GIVEN REQUEST: Copy every record below word for word, but leave out the pictures.
───── DATA IN THIS EXERCISE ─────
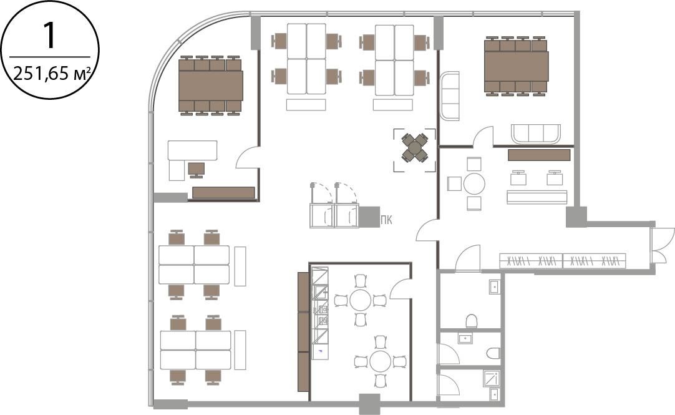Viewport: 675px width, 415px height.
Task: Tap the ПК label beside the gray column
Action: pos(387,220)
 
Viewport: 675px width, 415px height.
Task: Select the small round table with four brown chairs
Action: pos(415,148)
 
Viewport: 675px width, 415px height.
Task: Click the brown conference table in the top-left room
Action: pos(211,85)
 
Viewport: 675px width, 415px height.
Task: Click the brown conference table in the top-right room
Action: pos(517,66)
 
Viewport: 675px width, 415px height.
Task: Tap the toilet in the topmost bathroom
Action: pos(472,320)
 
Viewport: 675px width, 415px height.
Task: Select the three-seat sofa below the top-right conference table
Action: pos(536,134)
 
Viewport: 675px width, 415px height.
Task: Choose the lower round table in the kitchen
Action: pos(380,361)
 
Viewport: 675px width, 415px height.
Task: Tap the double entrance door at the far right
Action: pos(662,245)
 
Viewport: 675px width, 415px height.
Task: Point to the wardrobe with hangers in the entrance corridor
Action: pos(562,260)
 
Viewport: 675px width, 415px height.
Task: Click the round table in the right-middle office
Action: pos(474,184)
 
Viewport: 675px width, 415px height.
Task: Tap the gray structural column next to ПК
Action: pos(369,217)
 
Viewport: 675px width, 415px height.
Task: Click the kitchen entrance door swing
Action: pos(401,287)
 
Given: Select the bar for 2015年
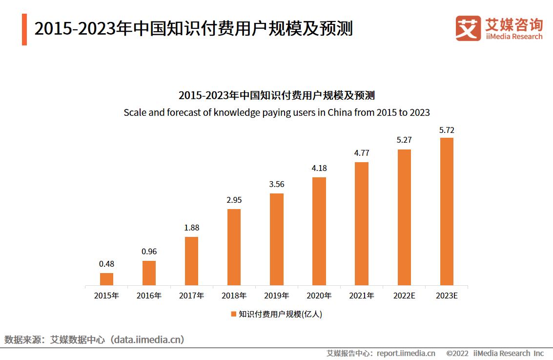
─────
TASK SOLUTION:
Viewport: 675px width, 415px height.
Task: Tap the ПК label beside the gray column
Action: pos(387,220)
 
Viewport: 675px width, 415px height.
Task: Select the small round table with four brown chairs
Action: pos(415,148)
 
Viewport: 675px width, 415px height.
Task: Click the brown conference table in the top-left room
Action: pos(211,85)
 
Viewport: 675px width, 415px height.
Task: Click the brown conference table in the top-right room
Action: pos(517,66)
 
Viewport: 675px width, 415px height.
Task: Tap the toilet in the topmost bathroom
Action: pos(472,320)
 
Viewport: 675px width, 415px height.
Task: Select the three-seat sofa below the top-right conference table
Action: pos(536,134)
 
Viewport: 675px width, 415px height.
Task: Choose the lower round table in the kitchen
Action: pos(380,361)
 
Viewport: 675px width, 415px height.
Task: Tap the double entrance door at the far right
Action: pos(662,245)
 
Viewport: 675px width, 415px height.
Task: Point to the wardrobe with hangers in the entrance corridor
Action: pos(562,260)
 
Viewport: 675px width, 415px height.
Task: Click the round table in the right-middle office
Action: pos(474,184)
 
Viewport: 675px width, 415px height.
Task: Tap the gray structural column next to ПК
Action: pos(369,217)
 
Viewport: 675px width, 415px height.
Task: Click the kitchen entrance door swing
Action: pos(401,287)
 
Given: Select the bar for 2015年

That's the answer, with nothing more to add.